Город был близко, частный сектор начинался прямо за кладбищем. Вероятно, когда-то погост был расположен довольно далеко, но окрестности Любани облюбовали дачники — увязая в грязи по щиколотку, я догадывался, почему.
Чернозём. Жирный, тяжелый… Помидоры и прочая морковка наверное, так и прут, никаких удобрений не надо.
Отец на старости лет любил повозиться в огороде. Последние годы вообще перебрался на дачу.
И когда я уезжал из города — даже не приехал, чтобы попрощаться. Так он выражал протест против моего решения пойти в армию…
Ступив на растресканный асфальт улицы, Рамзес коротко рыкнул: вдали, у фонарного столба, маялся одинокий мертвец.
Маша, тихо вскрикнув, остановилась. Ладошка в моей руке сделалась горячей и потной.
— Не бойся, — тихо сказал я. — Ему сейчас не до нас.
По мере уничтожения гри-гри мертвецы должны падать — там, где их застигнет разрушение заклинания.
Вероятно, каким-то образом они чуют скорое обретение покоя, и ждут его, как последнего благословения…
…Страшный суд.
— Что? — я не сразу уловил, о чём она говорит.

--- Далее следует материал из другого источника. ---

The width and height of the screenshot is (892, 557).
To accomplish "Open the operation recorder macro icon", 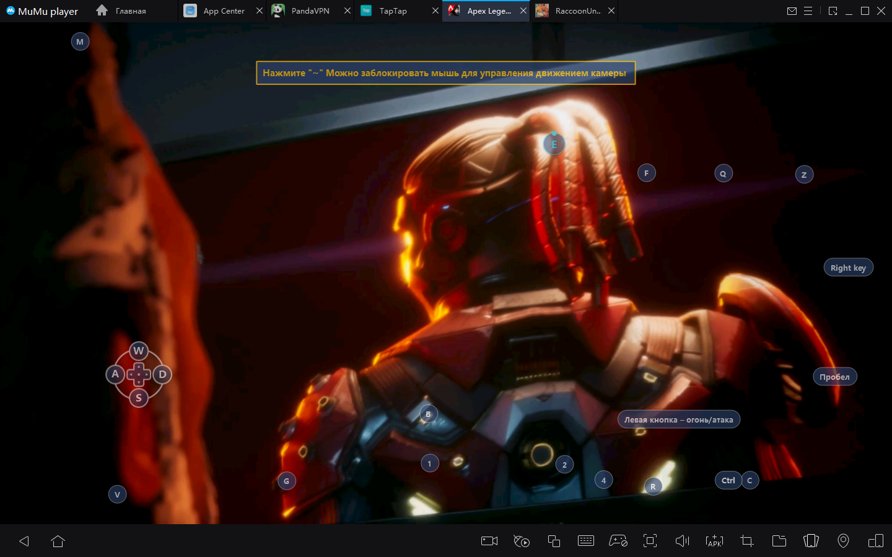I will (522, 541).
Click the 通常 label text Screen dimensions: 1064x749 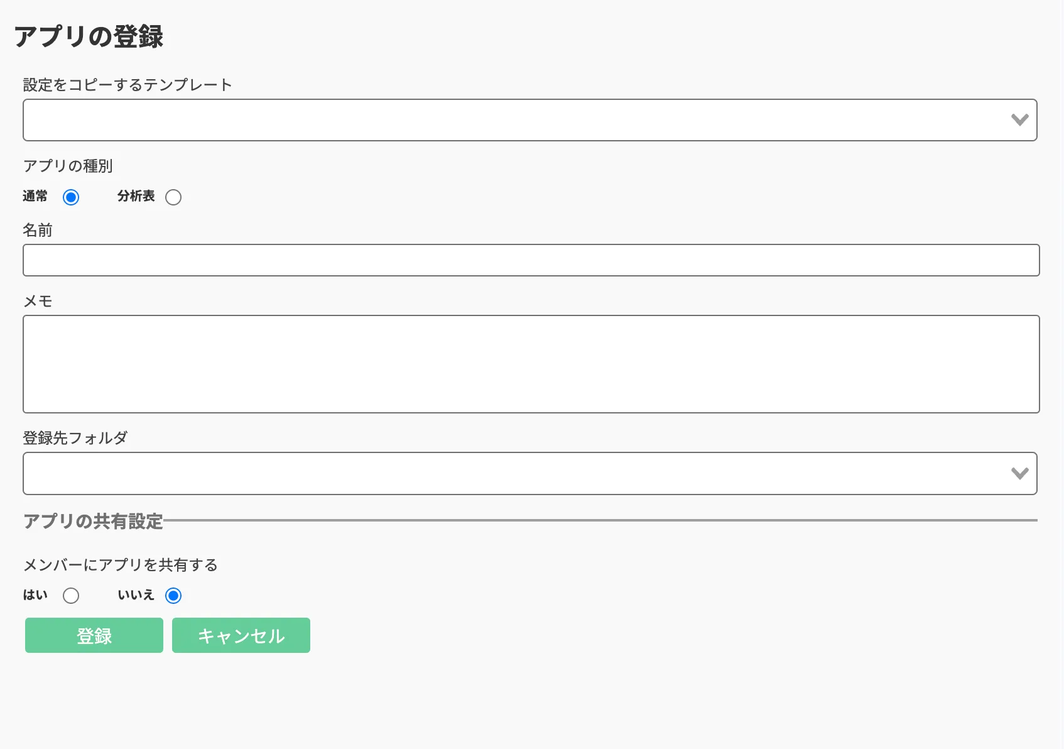click(35, 196)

— Я читала в одной книжке, — продолжила Маша с того места, на котором остановилась. — Когда будет Абокралипсис…
— Апокалипсис.
— Ну да, я и говорю: Абокралипсис. Так вот, когда он будет, тогда восстанут все люди, которые умерли до этого, за все, за все времена. Представляешь, какая это уйма народу? ЯБЛОКУ негде будет упасть. Боюсь, они все даже на ЗЕМЛЕ не поместятся.
Я вздохнул.
— Знаешь, не всё, что написано в Библии, нужно воспринимать буквально.
— Я что хочу сказать: а КТО их тогда всех успокаивать будет?
Пришлось взять паузу, чтобы разобраться в детской логике. И всё равно я ничего не понял.
— Объясни, пожалуйста, что ты имеешь в виду?
Ребёнок устало закатил глаза.
— Ну вот смотри, Сашхен… Вот тут, эти бедные мертвецы… лежали себе, лежали… Их же поэтому и называют: ПОКОЙНИКИ. Потому что они ПОКОЯТСЯ с МИРОМ. А кто-то их разбудил. Так и на страшном суде: когда все проснутся, кто им бошки порасшибает? Ведь все будут мёртвые, и будут ходить вот так, и ничего не делать, а только гнить, и кто тогда их всех обратно уложит? Непорядок.
Рука сама потянулась почесать в затылке…
Библию я помнил плохо.
Кажется, на Страшном Суде как раз должны взвешивать все дела и отделять плохих от хороших — то бишь, зёрна от плевел. Но какой в этом смысл, если и так все умерли — непонятно.
Я ошибался: улица в Любани была не одна. Их было целых две. Обе шли параллельно основной трассе, и кроме магазинчиков, заправок и столовок для дальнобойщиков, на них ничего не было.
Впрочем, даже без нашествия мертвецов город производил не лучшее впечатление: здания ветхие, вывески разбиты, фонари не горят. Витрины могли похвастаться разве что, комками пыли и трупиками летних мух.
Город кормился с трассы, — подумал я. Но после того, как рядом построили скоростную магистраль, здесь всё хиреет, приходит в упадок.
Любопытно: как они узнали, что мы поедем именно здесь, по старой дороге, а не по платной?
Говоря «они» я имею в виду некую абстрактную злую силу, призванную помешать нам добраться до…
А ведь Алекс так и не успел сообщить, куда мы, собственно, едем. Уж точно не в Мурманск, и на том спасибо.